§ **Aufgabe**
Schreib die Zeilen unverändert ab, beginnend mit der Zeile, die „I will point(44,39).“ enthält, und endend mit der Zeile, die „point(111,160)“ enthält.

══ Extrahierte Daten ══

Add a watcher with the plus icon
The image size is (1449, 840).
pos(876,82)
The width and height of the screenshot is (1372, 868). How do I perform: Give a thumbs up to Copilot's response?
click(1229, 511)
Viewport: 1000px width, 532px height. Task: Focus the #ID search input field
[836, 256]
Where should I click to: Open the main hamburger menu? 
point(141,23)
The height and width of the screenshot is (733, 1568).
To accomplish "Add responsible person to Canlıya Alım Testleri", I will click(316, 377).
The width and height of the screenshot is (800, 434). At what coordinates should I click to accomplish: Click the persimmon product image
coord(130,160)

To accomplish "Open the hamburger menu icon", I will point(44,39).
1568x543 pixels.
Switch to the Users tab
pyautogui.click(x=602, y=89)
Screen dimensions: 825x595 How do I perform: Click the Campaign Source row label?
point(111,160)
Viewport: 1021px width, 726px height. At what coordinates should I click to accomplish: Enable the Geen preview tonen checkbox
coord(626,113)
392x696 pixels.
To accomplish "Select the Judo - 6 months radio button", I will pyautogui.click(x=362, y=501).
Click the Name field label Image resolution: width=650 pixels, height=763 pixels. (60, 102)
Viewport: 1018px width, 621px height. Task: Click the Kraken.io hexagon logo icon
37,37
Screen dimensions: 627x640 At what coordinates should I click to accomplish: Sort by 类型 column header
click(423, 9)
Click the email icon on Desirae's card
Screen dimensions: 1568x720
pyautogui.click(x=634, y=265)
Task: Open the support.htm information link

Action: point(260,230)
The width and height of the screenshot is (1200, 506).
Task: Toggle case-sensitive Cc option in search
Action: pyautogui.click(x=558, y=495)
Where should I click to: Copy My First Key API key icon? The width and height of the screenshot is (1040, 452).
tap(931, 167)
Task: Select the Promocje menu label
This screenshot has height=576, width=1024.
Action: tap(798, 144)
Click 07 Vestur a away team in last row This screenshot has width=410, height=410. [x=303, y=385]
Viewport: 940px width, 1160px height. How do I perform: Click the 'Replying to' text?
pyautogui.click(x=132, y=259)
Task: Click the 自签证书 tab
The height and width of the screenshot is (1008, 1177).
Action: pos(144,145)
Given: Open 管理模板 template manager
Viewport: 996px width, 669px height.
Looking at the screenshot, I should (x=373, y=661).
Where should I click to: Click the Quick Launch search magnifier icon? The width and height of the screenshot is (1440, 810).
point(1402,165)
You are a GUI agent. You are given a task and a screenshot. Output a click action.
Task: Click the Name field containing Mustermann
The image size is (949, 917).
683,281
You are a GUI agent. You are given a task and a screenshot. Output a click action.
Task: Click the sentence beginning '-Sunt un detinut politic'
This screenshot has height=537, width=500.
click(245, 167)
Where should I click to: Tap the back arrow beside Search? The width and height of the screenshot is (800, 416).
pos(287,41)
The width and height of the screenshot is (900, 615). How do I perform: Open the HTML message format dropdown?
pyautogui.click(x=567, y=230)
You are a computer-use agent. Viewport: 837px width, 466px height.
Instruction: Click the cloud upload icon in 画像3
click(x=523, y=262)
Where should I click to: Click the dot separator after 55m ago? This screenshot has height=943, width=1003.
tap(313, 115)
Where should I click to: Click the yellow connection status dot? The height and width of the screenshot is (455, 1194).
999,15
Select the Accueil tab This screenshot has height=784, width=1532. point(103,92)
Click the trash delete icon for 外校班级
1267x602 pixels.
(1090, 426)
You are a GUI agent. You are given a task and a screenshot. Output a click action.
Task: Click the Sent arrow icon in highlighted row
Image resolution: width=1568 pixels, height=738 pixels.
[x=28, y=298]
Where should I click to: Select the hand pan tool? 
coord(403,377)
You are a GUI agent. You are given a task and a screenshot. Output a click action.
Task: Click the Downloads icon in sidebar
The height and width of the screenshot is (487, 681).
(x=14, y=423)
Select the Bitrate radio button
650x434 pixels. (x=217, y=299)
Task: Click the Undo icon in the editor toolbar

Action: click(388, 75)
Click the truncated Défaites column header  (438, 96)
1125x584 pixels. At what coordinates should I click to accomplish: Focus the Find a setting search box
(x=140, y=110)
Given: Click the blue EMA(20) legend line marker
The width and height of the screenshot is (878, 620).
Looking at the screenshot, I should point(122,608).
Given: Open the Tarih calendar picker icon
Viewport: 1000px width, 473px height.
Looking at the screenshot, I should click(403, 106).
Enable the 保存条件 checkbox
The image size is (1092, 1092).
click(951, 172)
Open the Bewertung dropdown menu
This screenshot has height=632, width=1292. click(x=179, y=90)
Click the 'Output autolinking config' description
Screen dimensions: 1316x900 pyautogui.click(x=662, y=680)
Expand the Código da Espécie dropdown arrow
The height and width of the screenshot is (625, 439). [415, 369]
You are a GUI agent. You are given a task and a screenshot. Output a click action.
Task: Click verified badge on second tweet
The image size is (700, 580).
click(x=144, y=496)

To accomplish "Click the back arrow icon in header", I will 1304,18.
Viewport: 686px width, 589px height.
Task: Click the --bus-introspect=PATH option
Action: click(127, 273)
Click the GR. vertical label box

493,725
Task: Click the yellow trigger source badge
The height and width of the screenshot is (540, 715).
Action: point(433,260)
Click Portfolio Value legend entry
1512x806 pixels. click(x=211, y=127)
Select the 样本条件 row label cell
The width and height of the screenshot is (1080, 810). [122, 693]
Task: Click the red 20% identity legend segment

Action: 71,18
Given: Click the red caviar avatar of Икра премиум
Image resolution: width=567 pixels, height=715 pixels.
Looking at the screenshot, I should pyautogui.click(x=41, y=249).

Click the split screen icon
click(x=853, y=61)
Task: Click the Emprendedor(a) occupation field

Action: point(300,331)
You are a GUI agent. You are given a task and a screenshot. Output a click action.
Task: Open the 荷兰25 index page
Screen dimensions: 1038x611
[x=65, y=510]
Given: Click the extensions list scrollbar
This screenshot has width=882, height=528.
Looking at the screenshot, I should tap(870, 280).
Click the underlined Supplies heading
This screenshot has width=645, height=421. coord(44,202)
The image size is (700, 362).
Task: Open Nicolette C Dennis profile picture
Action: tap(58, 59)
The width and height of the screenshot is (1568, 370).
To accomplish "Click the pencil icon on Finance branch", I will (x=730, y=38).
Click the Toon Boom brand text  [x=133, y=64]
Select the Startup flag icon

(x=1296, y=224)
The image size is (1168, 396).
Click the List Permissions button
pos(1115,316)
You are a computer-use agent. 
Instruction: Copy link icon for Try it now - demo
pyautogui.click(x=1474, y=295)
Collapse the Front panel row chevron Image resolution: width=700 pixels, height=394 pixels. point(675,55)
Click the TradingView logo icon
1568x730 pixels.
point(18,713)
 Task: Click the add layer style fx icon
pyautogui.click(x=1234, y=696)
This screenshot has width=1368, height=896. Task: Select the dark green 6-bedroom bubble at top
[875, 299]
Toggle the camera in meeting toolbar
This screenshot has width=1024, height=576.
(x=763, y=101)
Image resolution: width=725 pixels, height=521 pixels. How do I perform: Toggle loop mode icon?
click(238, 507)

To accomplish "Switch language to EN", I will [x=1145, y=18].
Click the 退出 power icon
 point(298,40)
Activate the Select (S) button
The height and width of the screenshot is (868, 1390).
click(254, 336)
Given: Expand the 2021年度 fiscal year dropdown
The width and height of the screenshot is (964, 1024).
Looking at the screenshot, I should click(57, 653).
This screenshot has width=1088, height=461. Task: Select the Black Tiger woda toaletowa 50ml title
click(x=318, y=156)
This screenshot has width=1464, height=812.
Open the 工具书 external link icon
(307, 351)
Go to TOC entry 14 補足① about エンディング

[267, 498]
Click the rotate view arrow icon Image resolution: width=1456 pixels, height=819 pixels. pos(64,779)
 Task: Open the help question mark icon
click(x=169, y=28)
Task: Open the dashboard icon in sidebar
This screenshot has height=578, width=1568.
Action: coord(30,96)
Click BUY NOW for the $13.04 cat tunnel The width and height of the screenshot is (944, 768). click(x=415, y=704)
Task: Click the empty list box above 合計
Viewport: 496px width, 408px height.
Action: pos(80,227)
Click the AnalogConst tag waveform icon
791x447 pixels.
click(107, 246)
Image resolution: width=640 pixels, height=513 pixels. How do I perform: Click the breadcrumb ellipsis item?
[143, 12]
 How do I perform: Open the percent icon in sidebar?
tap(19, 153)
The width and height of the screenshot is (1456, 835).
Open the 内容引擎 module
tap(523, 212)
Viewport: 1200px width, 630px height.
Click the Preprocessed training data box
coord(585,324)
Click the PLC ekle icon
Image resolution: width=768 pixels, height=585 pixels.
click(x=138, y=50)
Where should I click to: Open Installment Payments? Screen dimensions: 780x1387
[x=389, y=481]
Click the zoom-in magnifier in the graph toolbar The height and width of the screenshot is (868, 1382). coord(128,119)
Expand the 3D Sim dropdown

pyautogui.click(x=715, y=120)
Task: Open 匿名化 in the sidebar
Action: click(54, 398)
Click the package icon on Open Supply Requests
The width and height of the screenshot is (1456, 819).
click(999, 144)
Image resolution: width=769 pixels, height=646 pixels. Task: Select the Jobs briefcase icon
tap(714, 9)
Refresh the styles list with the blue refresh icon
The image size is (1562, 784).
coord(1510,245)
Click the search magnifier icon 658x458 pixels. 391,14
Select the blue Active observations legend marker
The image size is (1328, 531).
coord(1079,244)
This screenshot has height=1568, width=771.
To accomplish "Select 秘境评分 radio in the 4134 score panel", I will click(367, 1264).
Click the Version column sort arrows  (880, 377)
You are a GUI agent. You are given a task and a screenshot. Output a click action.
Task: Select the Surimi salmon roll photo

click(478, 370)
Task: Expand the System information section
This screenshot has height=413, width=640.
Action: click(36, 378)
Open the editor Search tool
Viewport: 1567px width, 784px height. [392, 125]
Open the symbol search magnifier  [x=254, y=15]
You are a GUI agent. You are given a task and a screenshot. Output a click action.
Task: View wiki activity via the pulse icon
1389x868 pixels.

═══

§ **Antwort**
To accomplish "Open the hamburger menu icon", I will point(44,39).
1568x543 pixels.
Switch to the Users tab
pyautogui.click(x=602, y=89)
Screen dimensions: 825x595 How do I perform: Click the Campaign Source row label?
point(111,160)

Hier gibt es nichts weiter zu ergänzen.